Waspada! Bukan Covid, Penyakit Ini Bisa Jadi 'Bom Waktu'

Jakarta, CNBC Indonesia - Penelitian terbaru menemukan bahwa jumlah orang yang hidup dengan penyakit tekanan darah tinggi atau hipertensi naik dua kali lipat sejak tahun 1990. Peneliti juga menemukan setengah dari semua penderita, sekitar 720 juta orang, tidak diobati pada tahun 2019.
Hipertensi secara langsung terkait dengan lebih dari 8,5 juta kematian setiap tahun. Ini juga merupakan faktor risiko utama untuk penyakit stroke, jantung dan hati.
Hal ini terungkap dalam laporan tim internasional dari Non-Communicable Disease Risk Factor Collaboration (NCD-RisC) yang menganalisis data dari lebih dari 1.200 penelitian nasional. Studi itu mencakup hampir setiap negara di seluruh dunia.
Mereka menggunakan pemodelan untuk memperkirakan tingkat tekanan darah tinggi di seluruh populasi. Termasuk jumlah orang yang minum obat untuk kondisi tersebut.
Analisis menemukan bahwa pada tahun 2019, ada 626 juta wanita dan 652 juta pria yang hidup dengan hipertensi. Ini mewakili kira-kira dua kali lipat dari perkiraan 331 juta wanita dan 317 juta pria dengan kondisi pada tahun 1990.
Analisis menemukan bahwa 41% wanita dan 51% pria dengan tekanan darah tinggi tidak menyadari kondisi mereka. Ini berarti ratusan juta orang kehilangan pengobatan yang efektif.
"Meskipun kemajuan medis dan farmakologis selama beberapa dekade, kemajuan global dalam manajemen hipertensi telah lambat, dan sebagian besar orang dengan hipertensi tetap tidak diobati," kata Majid Ezzati dari Imperial College London dan penulis studi senior, dikutip AFP, Rabu (25/8/2021).
Sebenarnya, dalam analisis yang diterbitkan dalam jurnal medis The Lancet, Kanada dan Peru memiliki proporsi tekanan darah tinggi terendah di antara orang dewasa pada 2019. Sekitar satu dari empat orang hidup dengan kondisi tersebut.
Sedangkan, Taiwan, Korea Selatan, Jepang, Swiss, Spanyol, dan Inggris memiliki tingkat hipertensi terendah pada wanita, kurang dari 24%. Sementara Eritrea, Bangladesh, Ethiopia, dan Kepulauan Solomon memiliki tingkat terendah pada pria kurang dari 25%.
Di sisi bumi lainnya, lebih dari separuh wanita di Paraguay dan Tuvalu menderita hipertensi. Serta lebih dari setengah pria di Argentina, Paraguay, Tajikistan juga memiliki kondisi tersebut.
Robert Storey, profesor Kardiologi di University of Sheffield, mengatakan Covid-19 telah mengalihkan perhatian pemerintah dari realitas hipertensi. Padahal ini juga tak kalah penting.

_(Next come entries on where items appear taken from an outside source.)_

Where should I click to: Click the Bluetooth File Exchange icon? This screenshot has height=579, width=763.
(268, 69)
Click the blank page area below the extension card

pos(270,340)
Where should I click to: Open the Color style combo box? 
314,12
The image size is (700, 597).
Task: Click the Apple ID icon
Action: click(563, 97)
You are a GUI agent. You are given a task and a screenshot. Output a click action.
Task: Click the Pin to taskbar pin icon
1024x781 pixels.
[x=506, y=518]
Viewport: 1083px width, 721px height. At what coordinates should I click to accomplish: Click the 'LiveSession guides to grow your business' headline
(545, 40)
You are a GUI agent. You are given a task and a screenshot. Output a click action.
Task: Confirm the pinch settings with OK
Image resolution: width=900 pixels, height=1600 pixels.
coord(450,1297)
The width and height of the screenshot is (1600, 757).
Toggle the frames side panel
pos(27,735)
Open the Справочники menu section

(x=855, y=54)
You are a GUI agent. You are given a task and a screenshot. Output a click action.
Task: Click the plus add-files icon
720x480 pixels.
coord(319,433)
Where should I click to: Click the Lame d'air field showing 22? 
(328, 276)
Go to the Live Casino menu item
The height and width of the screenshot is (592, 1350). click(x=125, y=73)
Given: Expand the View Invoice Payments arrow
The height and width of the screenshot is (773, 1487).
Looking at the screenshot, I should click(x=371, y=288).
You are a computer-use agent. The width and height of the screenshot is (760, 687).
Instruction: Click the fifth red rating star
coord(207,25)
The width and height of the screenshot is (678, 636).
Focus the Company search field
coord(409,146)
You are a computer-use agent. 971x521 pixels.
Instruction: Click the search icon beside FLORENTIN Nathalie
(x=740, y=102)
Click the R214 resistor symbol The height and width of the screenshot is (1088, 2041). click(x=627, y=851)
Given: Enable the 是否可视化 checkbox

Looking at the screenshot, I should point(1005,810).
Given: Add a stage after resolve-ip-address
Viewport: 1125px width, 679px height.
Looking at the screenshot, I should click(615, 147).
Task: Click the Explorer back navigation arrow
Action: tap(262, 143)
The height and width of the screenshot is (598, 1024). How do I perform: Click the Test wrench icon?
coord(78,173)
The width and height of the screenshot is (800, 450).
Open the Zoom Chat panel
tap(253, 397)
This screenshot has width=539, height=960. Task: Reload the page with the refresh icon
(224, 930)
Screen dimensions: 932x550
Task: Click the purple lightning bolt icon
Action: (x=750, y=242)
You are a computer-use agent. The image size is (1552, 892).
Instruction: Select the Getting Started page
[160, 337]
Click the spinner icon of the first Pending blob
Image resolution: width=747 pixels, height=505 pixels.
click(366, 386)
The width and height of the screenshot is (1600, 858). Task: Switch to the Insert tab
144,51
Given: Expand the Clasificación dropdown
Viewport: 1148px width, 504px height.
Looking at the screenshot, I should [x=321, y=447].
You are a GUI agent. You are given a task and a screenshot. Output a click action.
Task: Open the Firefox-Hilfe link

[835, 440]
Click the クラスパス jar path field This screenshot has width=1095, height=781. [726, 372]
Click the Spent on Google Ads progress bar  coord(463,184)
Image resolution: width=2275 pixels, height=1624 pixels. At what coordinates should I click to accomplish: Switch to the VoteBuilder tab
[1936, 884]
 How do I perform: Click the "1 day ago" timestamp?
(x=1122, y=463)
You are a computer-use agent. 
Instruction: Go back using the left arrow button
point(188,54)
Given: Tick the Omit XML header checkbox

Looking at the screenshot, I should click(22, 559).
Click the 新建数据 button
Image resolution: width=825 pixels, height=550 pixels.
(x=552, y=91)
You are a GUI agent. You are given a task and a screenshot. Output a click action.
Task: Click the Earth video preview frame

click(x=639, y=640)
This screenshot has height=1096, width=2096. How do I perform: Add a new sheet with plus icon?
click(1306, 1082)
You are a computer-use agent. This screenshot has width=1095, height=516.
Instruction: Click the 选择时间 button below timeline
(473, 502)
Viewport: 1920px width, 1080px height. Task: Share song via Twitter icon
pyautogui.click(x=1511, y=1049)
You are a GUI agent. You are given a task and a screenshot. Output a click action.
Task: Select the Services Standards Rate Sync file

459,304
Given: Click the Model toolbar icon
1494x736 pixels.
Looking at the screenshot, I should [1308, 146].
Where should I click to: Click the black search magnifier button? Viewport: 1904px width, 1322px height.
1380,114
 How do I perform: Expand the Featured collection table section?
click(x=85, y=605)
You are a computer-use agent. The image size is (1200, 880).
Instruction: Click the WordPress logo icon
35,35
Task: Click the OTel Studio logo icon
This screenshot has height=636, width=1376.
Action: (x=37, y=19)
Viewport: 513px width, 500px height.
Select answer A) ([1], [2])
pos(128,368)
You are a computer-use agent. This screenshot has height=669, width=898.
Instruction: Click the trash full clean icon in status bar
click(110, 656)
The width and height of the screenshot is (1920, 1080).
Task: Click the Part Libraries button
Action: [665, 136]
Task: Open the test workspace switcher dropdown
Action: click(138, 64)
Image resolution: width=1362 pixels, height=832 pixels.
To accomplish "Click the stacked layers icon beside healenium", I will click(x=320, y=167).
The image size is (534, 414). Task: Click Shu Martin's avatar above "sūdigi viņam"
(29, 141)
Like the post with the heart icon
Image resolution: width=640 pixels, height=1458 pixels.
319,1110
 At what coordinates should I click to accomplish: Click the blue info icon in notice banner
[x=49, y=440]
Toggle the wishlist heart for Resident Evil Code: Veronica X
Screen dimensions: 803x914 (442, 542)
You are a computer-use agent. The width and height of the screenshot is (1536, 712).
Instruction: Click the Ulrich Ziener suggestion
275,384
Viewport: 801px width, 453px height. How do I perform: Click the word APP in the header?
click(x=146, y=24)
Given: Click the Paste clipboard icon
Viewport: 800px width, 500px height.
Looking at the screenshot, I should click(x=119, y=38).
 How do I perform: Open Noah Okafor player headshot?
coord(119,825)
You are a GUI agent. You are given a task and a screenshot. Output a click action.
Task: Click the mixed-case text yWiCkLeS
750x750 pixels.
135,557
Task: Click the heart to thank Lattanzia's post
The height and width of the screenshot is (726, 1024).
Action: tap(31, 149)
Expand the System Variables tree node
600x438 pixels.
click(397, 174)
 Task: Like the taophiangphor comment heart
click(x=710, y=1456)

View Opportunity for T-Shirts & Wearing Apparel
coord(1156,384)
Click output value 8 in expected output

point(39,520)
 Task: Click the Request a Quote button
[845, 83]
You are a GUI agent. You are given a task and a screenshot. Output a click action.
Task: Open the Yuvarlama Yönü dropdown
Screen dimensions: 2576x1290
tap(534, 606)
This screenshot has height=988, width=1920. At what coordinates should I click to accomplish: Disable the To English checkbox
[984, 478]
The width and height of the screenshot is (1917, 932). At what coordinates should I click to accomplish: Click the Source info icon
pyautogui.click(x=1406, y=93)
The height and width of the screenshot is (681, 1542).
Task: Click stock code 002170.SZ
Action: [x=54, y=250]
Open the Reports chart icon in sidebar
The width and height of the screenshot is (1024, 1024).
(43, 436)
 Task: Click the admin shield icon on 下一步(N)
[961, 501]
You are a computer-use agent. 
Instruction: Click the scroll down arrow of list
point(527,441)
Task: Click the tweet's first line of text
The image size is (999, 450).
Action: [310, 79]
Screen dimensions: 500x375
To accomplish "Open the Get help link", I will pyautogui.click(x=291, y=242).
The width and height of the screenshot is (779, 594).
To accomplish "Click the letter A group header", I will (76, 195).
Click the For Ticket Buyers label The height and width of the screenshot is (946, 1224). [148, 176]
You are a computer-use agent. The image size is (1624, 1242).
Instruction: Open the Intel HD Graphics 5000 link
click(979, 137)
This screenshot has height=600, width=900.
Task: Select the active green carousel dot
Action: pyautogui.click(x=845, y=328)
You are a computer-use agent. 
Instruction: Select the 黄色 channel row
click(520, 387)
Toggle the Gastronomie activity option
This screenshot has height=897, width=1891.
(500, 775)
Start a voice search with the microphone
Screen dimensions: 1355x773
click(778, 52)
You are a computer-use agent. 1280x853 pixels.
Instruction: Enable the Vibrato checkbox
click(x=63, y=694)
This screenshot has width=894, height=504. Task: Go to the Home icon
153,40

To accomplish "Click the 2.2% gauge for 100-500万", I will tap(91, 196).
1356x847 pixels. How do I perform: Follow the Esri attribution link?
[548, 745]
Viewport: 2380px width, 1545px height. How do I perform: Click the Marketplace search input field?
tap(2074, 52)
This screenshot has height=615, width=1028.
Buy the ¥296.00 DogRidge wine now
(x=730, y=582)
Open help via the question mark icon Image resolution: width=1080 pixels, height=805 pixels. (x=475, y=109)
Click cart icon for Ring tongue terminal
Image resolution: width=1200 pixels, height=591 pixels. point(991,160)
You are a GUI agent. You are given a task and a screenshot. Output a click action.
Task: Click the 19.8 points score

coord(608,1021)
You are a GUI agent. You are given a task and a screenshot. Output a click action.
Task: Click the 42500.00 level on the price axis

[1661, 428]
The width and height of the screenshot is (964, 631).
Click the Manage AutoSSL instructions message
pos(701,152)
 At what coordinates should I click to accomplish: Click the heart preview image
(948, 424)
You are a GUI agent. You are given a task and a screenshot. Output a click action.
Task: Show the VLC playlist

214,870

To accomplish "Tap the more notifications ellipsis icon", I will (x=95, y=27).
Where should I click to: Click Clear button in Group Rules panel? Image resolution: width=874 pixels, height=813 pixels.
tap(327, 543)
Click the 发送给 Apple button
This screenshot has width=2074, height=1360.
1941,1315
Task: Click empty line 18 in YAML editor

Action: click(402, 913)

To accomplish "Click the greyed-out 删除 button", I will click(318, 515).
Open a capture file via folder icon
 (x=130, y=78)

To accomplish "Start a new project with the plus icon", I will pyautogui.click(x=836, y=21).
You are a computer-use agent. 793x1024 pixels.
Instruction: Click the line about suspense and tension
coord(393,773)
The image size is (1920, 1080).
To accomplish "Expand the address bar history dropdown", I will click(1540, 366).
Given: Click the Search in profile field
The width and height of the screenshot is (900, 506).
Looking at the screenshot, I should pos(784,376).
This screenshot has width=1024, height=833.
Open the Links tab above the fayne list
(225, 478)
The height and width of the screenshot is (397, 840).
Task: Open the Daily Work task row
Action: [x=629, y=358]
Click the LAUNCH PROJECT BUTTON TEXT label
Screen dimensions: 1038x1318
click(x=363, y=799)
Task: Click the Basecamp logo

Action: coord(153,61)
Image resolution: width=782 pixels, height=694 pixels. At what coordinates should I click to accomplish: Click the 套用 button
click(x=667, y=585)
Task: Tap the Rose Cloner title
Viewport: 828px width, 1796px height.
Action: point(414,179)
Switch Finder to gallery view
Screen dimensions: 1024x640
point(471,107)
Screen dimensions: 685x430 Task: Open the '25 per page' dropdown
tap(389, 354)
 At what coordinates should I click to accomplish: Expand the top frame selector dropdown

"Pandemi penyakit kardiovaskular kurang mendapat perhatian dalam 18 bulan terakhir. Padahal tren dunia memilih gaya hidup tidak sehat seperti konsumsi lemak tinggi, gula, garam dan alkohol, gaya hidup sedentary dengan menghindari olahraga, dan merokok," kata Storey.
"Sangat penting bahwa praktik terbaik dalam kebijakan pemerintah diadopsi oleh semua negara untuk menghindari 'bom waktu' penyakit jantung dan stroke," tambah ia.